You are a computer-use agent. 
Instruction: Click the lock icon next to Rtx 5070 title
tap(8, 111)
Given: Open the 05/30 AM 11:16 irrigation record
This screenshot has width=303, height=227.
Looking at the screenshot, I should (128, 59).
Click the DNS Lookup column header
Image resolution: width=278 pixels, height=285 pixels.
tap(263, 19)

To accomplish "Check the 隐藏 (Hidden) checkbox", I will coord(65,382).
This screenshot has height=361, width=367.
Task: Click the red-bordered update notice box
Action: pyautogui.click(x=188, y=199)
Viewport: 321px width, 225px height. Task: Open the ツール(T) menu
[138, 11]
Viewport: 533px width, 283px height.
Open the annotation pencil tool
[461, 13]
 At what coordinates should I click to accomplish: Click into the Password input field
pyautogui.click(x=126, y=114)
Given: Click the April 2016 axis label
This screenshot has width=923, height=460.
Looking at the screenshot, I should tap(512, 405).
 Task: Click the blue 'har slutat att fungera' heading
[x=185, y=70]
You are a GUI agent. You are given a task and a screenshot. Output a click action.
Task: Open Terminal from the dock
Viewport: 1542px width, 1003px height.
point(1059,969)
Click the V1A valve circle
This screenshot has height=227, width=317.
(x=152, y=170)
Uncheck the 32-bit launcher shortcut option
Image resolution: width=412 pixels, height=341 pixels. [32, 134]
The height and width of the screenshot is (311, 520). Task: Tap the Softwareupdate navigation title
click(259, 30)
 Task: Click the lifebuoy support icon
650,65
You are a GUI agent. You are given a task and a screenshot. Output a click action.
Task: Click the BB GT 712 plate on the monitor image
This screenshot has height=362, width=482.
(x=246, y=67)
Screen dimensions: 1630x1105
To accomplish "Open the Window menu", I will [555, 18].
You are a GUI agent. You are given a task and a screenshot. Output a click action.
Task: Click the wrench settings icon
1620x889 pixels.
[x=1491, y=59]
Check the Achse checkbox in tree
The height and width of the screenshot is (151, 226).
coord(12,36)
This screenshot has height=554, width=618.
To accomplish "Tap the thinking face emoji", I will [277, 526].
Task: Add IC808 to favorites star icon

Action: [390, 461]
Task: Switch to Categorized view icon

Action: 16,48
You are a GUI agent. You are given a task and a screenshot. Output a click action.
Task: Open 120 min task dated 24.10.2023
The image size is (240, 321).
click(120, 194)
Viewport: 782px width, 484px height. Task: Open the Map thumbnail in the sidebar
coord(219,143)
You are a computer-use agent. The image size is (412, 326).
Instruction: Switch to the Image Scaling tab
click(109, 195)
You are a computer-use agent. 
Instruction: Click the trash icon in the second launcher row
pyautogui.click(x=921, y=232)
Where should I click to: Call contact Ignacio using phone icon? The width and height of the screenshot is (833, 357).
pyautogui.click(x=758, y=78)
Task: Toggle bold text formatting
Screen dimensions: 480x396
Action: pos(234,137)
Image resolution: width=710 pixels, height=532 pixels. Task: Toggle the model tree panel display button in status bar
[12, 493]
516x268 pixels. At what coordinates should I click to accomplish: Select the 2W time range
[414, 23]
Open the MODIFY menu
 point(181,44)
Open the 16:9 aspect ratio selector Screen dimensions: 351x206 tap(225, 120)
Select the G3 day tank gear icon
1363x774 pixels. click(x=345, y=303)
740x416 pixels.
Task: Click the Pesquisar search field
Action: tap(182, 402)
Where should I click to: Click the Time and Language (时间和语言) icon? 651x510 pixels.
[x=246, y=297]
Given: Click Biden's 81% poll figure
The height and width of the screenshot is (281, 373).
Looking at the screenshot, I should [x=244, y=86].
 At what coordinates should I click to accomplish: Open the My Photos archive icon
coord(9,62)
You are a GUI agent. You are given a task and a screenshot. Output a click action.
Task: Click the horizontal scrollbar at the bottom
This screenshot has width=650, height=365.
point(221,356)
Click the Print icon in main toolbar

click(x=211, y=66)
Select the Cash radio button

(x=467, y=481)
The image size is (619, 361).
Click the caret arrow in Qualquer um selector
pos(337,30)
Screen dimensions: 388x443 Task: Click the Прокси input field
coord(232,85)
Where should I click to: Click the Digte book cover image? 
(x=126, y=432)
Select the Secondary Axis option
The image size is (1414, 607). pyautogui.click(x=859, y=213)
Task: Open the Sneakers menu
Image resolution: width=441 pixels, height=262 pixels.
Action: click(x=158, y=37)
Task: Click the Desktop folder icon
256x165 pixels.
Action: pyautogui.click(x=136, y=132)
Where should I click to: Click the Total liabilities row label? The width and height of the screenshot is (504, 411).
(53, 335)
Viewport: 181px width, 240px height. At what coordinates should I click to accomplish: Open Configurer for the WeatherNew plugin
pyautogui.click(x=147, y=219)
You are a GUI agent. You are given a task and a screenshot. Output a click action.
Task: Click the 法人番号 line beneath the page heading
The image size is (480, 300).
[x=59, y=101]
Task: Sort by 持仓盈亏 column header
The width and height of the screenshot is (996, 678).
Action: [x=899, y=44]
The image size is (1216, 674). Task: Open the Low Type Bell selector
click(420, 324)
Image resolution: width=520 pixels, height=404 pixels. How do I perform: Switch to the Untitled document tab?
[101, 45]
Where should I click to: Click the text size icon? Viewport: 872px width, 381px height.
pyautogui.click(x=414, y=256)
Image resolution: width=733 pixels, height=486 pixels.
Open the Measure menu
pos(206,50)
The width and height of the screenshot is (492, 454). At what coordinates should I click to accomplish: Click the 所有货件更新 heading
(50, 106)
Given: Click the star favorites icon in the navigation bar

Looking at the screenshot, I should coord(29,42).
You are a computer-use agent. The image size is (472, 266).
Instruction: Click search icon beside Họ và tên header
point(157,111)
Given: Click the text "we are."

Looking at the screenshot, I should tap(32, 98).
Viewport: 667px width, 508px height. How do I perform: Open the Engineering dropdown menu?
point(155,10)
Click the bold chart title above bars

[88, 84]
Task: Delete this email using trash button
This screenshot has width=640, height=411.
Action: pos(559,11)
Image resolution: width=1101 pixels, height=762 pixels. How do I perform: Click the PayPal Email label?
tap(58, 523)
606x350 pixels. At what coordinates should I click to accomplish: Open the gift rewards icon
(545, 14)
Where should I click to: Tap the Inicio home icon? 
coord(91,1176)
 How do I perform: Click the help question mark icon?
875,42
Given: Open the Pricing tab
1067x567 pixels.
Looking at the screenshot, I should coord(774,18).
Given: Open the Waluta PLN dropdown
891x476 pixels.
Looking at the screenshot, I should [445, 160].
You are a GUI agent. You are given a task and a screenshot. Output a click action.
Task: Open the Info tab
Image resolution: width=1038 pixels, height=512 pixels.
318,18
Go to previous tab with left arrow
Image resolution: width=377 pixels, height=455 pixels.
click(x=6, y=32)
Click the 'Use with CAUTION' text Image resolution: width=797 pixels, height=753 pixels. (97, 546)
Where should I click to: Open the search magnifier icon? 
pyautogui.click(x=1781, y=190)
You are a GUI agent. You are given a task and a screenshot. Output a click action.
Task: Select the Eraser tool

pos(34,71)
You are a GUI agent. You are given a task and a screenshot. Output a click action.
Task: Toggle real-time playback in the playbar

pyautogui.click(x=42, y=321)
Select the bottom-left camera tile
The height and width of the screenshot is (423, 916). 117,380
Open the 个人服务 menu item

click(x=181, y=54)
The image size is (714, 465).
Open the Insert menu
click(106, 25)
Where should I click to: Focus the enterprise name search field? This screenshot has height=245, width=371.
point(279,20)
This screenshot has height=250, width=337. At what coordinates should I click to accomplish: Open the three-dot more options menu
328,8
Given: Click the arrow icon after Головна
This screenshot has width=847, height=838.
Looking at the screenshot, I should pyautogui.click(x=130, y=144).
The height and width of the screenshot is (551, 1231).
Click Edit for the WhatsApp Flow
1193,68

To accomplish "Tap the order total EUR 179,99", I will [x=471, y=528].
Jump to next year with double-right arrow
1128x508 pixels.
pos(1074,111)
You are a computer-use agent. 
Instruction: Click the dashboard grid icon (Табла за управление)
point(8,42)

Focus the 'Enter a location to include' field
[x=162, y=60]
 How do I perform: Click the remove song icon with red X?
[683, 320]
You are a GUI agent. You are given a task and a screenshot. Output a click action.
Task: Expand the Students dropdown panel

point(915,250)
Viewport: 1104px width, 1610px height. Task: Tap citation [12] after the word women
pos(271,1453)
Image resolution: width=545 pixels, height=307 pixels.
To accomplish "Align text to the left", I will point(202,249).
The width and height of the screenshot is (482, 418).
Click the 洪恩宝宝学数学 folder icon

----------

[EXERCISE BRIEF]:
Nothing outside this range should appear: the lines from the start of the listing through the line with "Check the Achse checkbox in tree", each reproduced exactly, both ends included.

[OUTPUT OF THE EXERCISE]:
You are a computer-use agent. 
Instruction: Click the lock icon next to Rtx 5070 title
tap(8, 111)
Given: Open the 05/30 AM 11:16 irrigation record
This screenshot has width=303, height=227.
Looking at the screenshot, I should (128, 59).
Click the DNS Lookup column header
Image resolution: width=278 pixels, height=285 pixels.
tap(263, 19)

To accomplish "Check the 隐藏 (Hidden) checkbox", I will coord(65,382).
This screenshot has height=361, width=367.
Task: Click the red-bordered update notice box
Action: pyautogui.click(x=188, y=199)
Viewport: 321px width, 225px height. Task: Open the ツール(T) menu
[138, 11]
Viewport: 533px width, 283px height.
Open the annotation pencil tool
[461, 13]
 At what coordinates should I click to accomplish: Click into the Password input field
pyautogui.click(x=126, y=114)
Given: Click the April 2016 axis label
This screenshot has width=923, height=460.
Looking at the screenshot, I should tap(512, 405).
 Task: Click the blue 'har slutat att fungera' heading
[x=185, y=70]
You are a GUI agent. You are given a task and a screenshot. Output a click action.
Task: Open Terminal from the dock
Viewport: 1542px width, 1003px height.
point(1059,969)
Click the V1A valve circle
This screenshot has height=227, width=317.
(x=152, y=170)
Uncheck the 32-bit launcher shortcut option
Image resolution: width=412 pixels, height=341 pixels. [32, 134]
The height and width of the screenshot is (311, 520). Task: Tap the Softwareupdate navigation title
click(259, 30)
 Task: Click the lifebuoy support icon
650,65
You are a GUI agent. You are given a task and a screenshot. Output a click action.
Task: Click the BB GT 712 plate on the monitor image
This screenshot has height=362, width=482.
(x=246, y=67)
Screen dimensions: 1630x1105
To accomplish "Open the Window menu", I will [555, 18].
You are a GUI agent. You are given a task and a screenshot. Output a click action.
Task: Click the wrench settings icon
1620x889 pixels.
[x=1491, y=59]
Check the Achse checkbox in tree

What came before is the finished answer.